═════ INFORMATION
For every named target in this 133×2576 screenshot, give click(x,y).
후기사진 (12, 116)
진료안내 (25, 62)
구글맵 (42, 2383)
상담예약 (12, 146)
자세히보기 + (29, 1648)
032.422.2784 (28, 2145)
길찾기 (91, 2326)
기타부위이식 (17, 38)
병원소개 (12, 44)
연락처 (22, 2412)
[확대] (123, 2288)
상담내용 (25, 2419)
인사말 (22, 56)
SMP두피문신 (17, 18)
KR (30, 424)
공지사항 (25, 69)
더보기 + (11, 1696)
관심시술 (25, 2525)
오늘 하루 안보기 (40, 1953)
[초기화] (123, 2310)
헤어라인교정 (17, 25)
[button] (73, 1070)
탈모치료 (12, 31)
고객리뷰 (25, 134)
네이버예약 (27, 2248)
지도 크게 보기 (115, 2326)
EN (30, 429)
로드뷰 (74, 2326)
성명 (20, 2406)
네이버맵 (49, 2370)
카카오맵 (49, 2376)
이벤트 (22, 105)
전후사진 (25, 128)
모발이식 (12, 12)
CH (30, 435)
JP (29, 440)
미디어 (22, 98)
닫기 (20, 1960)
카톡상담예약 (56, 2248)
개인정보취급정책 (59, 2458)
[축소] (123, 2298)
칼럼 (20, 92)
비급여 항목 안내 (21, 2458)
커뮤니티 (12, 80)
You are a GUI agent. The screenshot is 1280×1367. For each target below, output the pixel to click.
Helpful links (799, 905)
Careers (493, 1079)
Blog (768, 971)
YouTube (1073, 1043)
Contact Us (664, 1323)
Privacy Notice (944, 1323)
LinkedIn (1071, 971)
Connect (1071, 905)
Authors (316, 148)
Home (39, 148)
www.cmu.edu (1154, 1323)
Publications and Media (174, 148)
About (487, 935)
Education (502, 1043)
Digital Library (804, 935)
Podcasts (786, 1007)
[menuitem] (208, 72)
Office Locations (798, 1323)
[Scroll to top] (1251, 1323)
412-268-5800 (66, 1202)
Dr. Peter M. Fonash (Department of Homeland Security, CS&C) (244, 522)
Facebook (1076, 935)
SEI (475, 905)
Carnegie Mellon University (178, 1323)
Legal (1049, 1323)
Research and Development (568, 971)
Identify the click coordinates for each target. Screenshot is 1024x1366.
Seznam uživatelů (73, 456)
══════════
* WORK INSTRUCTIONS
Please transcribe only the lines in the records above running from the line that has "길찾기 (91, 2326)" through the line that has "지도 크게 보기 (115, 2326)", both included, exactly as they appear.

* ANSWER SECTION
길찾기 (91, 2326)
기타부위이식 (17, 38)
병원소개 (12, 44)
연락처 (22, 2412)
[확대] (123, 2288)
상담내용 (25, 2419)
인사말 (22, 56)
SMP두피문신 (17, 18)
KR (30, 424)
공지사항 (25, 69)
더보기 + (11, 1696)
관심시술 (25, 2525)
오늘 하루 안보기 (40, 1953)
[초기화] (123, 2310)
헤어라인교정 (17, 25)
[button] (73, 1070)
탈모치료 (12, 31)
고객리뷰 (25, 134)
네이버예약 (27, 2248)
지도 크게 보기 (115, 2326)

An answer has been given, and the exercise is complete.